■ **SOURCE**:
= = = =
The key to a successful relaunch lies in making a cool-headed assessment of how much the scandal damages your company. Does it involve life and limb, rather than less consequential matters? Has it spread beyond particular products or particular divisions to afflict the entire corporate brand? If the answer to both questions is yes, then companies are well advised to go into collective overdrive; if it is no, then they can experiment with more nuanced responses, such as lopping off a tainted product or sacrificing a rogue division.

Marsh & McLennan and JetBlue are used as example in the “good” category, even though in the case of JetBlue the CEO ended up stepping down (while he handled the crisis admirably). The final piece of advice is at once simple and hard to do – in a crisis, remember to focus on the customer and customer needs, and not on your company or brand. As they note:

Companies have a habit of acting like Jack when their brands are in trouble—talking endlessly about how they are fixing this or reorganising that. But most successful decontaminators look at the world’s from Jill’s point of view. Johnson & Johnson’s handling of the Tylenol crisis (when an unidentified attacker poisoned some bottles of the painkiller) is the gold standard of crisis management because the company simply recalled all Tylenol without hesitation or demur. Similarly, Edward Breen, the boss of Tyco, rescued the conglomerate’s reputation after his predecessor, Dennis Kozlowski, was imprisoned, by launching a public-relations campaign that focused on what the company’s products do to improve people’s lives.

And I’ll add – talk less, do more. Actions have way more impact than words!
= = = =
■ **RECORDS**:
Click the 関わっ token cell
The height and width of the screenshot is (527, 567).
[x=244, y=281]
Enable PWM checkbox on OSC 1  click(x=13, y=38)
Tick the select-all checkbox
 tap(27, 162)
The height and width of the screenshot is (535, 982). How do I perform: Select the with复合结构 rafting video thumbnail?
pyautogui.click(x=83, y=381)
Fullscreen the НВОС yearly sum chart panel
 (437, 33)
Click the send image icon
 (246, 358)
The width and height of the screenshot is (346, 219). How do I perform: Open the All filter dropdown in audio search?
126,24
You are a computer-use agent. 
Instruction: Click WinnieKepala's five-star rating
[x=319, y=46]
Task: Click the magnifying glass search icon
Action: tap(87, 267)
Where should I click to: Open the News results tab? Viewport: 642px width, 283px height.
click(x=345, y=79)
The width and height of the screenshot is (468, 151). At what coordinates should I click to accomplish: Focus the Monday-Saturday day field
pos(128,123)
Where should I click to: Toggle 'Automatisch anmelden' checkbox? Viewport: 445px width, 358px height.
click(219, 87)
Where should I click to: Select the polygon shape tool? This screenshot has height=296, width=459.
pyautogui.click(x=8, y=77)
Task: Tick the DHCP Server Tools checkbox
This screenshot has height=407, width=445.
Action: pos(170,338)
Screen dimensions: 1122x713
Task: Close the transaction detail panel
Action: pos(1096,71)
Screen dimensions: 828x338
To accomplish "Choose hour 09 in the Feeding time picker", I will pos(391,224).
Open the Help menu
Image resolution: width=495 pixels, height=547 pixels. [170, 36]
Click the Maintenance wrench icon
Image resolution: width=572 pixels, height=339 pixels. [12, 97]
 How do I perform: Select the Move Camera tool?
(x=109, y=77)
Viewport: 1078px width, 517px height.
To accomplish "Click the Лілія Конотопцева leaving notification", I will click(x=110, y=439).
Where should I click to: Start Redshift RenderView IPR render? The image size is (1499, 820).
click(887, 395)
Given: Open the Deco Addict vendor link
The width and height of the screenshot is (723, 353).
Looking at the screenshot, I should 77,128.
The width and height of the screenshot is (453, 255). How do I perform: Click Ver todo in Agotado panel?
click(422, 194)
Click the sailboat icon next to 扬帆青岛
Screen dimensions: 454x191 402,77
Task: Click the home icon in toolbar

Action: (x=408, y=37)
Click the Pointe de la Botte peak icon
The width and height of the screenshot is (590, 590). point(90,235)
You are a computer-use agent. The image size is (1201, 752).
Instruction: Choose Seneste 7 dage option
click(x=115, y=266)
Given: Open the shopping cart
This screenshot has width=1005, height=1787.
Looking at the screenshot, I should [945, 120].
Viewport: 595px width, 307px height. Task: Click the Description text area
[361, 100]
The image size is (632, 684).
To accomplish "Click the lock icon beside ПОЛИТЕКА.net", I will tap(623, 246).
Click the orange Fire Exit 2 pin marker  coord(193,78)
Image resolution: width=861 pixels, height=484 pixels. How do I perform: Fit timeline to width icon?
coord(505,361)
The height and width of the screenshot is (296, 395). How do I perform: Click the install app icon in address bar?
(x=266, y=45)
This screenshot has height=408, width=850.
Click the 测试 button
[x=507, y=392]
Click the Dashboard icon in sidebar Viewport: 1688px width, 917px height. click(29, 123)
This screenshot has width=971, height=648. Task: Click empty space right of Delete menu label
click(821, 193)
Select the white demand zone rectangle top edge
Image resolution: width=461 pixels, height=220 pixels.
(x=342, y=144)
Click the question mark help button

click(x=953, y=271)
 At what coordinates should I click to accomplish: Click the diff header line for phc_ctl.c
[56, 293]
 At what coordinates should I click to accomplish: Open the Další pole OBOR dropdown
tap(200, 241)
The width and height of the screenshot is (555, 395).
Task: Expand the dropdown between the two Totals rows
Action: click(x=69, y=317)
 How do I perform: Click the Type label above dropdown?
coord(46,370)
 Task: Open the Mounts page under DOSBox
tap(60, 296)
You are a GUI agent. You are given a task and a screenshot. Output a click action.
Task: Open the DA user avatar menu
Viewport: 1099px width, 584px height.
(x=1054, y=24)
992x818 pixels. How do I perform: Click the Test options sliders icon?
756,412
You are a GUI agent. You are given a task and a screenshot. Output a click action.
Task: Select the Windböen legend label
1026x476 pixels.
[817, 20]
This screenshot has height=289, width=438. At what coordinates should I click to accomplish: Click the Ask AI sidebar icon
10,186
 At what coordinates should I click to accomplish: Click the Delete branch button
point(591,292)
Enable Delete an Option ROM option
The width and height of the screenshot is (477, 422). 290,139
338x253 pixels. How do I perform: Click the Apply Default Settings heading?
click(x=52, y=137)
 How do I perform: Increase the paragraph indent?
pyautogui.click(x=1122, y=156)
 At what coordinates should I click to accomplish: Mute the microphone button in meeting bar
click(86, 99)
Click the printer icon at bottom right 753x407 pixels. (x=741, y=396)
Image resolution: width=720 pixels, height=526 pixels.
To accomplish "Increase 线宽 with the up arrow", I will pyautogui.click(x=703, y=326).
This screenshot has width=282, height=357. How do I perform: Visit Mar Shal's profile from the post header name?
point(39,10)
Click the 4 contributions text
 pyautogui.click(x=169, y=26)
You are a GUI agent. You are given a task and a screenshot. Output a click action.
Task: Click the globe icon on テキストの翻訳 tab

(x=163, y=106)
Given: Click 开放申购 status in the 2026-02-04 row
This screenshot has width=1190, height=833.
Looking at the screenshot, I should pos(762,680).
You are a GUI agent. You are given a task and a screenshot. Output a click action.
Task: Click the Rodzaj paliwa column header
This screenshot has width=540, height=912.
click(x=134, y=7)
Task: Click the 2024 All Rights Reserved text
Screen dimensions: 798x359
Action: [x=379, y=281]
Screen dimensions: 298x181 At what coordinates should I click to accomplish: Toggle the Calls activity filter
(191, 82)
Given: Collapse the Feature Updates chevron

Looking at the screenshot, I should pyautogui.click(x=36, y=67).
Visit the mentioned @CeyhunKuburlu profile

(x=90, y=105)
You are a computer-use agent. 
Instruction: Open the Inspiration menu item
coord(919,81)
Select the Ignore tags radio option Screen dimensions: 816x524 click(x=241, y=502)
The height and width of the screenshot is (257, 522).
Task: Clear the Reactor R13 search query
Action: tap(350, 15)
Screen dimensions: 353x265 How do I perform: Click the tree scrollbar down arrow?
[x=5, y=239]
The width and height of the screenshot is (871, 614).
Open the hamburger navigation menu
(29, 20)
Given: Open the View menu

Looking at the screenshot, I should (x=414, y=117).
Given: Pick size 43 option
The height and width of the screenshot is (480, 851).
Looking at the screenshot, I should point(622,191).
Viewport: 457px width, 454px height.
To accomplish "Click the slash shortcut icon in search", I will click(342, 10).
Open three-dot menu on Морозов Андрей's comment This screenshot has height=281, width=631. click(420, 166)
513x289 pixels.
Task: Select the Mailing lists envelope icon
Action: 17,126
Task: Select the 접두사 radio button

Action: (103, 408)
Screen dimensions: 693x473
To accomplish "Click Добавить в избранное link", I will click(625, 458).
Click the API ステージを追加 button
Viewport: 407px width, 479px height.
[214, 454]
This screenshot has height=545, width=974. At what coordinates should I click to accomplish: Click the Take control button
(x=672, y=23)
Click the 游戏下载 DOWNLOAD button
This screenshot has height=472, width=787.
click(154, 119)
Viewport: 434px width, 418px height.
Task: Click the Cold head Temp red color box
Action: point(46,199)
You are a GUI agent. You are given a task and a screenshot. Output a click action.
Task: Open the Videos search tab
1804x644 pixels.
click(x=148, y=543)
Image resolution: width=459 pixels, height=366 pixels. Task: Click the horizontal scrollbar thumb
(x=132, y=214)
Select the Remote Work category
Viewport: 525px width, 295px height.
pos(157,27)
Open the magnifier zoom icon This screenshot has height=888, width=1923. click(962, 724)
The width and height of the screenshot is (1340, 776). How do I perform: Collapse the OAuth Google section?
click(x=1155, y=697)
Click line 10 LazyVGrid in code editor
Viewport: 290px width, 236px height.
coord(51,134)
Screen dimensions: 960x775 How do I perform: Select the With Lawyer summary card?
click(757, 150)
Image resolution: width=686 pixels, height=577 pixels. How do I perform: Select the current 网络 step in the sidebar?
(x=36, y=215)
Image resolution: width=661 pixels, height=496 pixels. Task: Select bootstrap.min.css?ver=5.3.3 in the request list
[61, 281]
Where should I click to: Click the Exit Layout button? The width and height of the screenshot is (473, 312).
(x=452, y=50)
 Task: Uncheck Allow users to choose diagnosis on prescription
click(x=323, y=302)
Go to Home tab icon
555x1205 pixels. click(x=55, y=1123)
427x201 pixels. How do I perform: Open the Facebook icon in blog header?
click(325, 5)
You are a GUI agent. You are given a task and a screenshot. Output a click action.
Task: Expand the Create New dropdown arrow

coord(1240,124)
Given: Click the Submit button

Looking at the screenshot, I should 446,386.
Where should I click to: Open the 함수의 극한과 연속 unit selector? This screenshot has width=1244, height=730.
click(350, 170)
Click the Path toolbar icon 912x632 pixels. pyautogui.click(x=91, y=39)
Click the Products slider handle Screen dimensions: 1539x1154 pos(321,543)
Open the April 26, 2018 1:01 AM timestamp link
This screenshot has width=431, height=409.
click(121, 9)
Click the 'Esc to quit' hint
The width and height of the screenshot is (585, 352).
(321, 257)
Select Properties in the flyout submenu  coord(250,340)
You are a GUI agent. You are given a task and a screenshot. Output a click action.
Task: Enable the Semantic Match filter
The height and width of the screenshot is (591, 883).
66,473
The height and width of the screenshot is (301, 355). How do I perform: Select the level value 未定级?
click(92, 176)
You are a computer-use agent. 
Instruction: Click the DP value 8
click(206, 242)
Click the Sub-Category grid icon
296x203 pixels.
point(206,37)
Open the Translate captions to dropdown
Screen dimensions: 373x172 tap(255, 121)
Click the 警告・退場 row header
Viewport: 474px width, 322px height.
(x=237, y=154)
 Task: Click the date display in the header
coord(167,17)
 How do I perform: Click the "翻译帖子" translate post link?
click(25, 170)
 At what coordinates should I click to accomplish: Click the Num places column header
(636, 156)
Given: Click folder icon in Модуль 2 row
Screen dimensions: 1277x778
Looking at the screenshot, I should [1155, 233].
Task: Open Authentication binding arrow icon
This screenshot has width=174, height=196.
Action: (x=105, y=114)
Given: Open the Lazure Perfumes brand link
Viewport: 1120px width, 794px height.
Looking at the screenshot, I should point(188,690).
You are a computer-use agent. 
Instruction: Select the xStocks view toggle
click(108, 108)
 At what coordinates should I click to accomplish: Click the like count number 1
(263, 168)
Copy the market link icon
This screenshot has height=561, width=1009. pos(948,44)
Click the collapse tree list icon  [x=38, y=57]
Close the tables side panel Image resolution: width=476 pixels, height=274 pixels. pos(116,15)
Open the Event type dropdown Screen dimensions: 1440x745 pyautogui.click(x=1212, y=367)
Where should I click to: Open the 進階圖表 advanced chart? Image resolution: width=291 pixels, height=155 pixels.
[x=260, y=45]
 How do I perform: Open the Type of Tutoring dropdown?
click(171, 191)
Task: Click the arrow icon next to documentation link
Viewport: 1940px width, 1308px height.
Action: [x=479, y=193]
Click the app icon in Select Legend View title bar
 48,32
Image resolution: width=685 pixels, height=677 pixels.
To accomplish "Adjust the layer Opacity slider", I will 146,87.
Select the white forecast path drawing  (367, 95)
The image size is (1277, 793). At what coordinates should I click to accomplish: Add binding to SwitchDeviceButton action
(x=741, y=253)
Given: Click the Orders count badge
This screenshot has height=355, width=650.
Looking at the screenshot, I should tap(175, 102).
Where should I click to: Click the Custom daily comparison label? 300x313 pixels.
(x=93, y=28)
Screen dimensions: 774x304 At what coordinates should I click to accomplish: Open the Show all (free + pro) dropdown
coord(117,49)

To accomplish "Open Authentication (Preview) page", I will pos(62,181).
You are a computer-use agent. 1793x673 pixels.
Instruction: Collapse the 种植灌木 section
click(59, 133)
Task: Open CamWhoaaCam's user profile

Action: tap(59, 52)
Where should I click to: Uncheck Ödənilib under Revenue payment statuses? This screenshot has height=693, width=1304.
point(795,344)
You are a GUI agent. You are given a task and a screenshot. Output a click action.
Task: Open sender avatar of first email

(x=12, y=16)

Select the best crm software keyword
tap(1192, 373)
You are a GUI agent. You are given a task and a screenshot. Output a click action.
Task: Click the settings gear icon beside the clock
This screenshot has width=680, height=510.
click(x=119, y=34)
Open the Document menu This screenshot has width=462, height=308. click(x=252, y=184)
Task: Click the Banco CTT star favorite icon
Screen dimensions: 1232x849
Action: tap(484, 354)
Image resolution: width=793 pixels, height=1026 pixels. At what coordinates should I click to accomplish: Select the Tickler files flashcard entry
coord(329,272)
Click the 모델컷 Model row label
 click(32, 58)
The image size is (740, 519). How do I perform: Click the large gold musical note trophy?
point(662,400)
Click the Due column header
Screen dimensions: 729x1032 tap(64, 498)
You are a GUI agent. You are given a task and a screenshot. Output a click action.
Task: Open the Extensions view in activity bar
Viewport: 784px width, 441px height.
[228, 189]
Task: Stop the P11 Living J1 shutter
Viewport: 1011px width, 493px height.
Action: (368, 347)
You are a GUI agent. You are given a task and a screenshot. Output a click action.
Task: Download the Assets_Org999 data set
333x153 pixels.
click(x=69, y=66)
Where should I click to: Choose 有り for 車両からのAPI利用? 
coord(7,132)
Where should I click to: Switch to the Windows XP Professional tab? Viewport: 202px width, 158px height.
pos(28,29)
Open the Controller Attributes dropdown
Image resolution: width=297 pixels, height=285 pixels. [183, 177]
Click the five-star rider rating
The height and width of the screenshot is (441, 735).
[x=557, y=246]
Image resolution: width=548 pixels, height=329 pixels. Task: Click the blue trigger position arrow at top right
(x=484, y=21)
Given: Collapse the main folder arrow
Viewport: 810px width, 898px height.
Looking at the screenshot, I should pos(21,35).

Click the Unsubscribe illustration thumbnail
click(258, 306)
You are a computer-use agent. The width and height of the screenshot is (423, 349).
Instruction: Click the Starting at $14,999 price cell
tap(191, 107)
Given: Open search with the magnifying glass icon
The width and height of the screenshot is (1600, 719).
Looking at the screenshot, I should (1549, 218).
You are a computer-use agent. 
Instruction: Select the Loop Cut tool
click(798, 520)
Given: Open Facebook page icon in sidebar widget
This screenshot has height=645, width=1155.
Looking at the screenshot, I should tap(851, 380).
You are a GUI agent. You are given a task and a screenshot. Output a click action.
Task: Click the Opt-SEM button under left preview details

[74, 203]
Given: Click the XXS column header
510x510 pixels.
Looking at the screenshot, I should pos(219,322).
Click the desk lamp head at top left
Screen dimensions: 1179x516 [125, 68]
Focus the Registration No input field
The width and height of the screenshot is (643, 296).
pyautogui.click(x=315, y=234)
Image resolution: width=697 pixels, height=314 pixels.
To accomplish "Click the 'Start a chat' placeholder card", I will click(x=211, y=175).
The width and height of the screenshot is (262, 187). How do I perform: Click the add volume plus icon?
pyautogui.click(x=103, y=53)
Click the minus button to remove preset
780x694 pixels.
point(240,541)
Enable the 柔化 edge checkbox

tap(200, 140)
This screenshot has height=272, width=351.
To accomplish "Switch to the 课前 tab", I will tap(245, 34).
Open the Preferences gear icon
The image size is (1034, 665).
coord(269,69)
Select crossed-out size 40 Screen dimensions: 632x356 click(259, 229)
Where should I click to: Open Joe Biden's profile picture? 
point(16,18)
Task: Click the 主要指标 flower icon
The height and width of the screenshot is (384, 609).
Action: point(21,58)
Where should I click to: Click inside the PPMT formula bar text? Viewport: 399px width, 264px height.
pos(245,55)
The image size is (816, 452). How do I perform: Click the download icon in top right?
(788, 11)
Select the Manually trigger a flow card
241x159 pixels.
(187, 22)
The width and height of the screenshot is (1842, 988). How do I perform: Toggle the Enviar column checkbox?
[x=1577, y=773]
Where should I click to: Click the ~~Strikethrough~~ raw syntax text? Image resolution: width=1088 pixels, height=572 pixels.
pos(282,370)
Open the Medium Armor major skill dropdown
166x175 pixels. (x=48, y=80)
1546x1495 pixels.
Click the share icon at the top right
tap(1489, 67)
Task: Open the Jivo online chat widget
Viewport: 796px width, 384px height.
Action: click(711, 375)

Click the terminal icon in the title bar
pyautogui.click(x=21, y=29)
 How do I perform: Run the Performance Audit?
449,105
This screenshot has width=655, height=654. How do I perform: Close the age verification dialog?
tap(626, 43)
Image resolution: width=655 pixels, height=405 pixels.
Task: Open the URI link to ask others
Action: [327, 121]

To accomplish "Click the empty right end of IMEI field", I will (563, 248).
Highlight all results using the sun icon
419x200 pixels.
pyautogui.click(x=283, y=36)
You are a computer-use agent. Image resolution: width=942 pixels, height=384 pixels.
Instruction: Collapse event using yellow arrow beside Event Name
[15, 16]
= = = =
■ **TASK INSTRUCTIONS**: Retype the portion of the crisis management text between "Companies have a" and "impact than words!", inclusive.

■ **ANSWER BELOW**:
Companies have a habit of acting like Jack when their brands are in trouble—talking endlessly about how they are fixing this or reorganising that. But most successful decontaminators look at the world’s from Jill’s point of view. Johnson & Johnson’s handling of the Tylenol crisis (when an unidentified attacker poisoned some bottles of the painkiller) is the gold standard of crisis management because the company simply recalled all Tylenol without hesitation or demur. Similarly, Edward Breen, the boss of Tyco, rescued the conglomerate’s reputation after his predecessor, Dennis Kozlowski, was imprisoned, by launching a public-relations campaign that focused on what the company’s products do to improve people’s lives.

And I’ll add – talk less, do more. Actions have way more impact than words!